The last week has been a blur. I felt like I was at work again as Dad and I were in meetings all day for days planning the funeral. Then there was the flurry of preparations, like baking, making a collage and receiving visitors. Mom was a wonderful baker. In her honour, friends and I baked cookies, biscuits, loaves and squares for the visitation Monday night. My cousin flew up from Delaware -- well, you can't fly out of Delaware, but that's another story -- and my godmother, who was Mom's best friend, and her daughter, who was Mom's goddaughter, came. Mom's family wasn't able to come, but sent flowers.
There were a lot of flowers. Beautiful arrangements and sprays. Vivian of Vivian's Flowers on Merivale Road did a terrific job, even when her supplier sent the wrong colour snapdragons and the holiday weekend made replacements impossible to get. I found myself taking pictures of the arrangements. I was compelled to. Do you know why? I felt I had to take pictures of the flowers to show mom, since she wasn't there.
There were more photos, of the casket, of Mom. Dad wanted me to take them. So I did. I am trying to do all I can to help a Dad deal with Mom's death. Oh those words are so hard to say -- "mom's death." So final.

* _INFORMATION SUPPLIED_:
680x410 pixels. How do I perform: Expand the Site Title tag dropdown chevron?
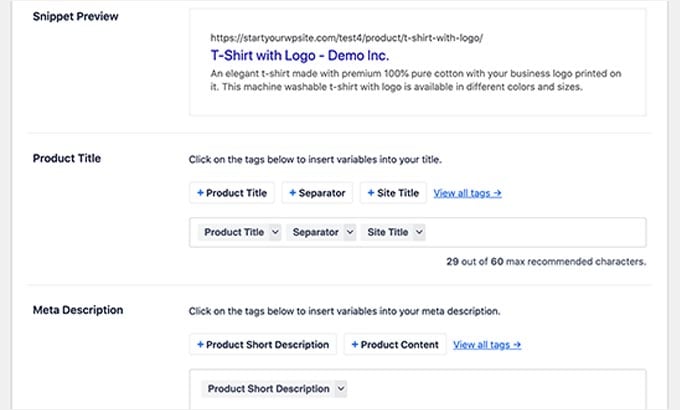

* _WORK REQUEST A_: Please extract from the funeral post above the part that opens with the words containing "The last week" and closes with "but sent flowers.".
* _WORK REQUEST B_: Translate this sentence from the funeral post into Spanish: "There were a lot of flowers."

* _YOUR RESPONSE A_:
The last week has been a blur. I felt like I was at work again as Dad and I were in meetings all day for days planning the funeral. Then there was the flurry of preparations, like baking, making a collage and receiving visitors. Mom was a wonderful baker. In her honour, friends and I baked cookies, biscuits, loaves and squares for the visitation Monday night. My cousin flew up from Delaware -- well, you can't fly out of Delaware, but that's another story -- and my godmother, who was Mom's best friend, and her daughter, who was Mom's goddaughter, came. Mom's family wasn't able to come, but sent flowers.

* _YOUR RESPONSE B_: Había muchas flores.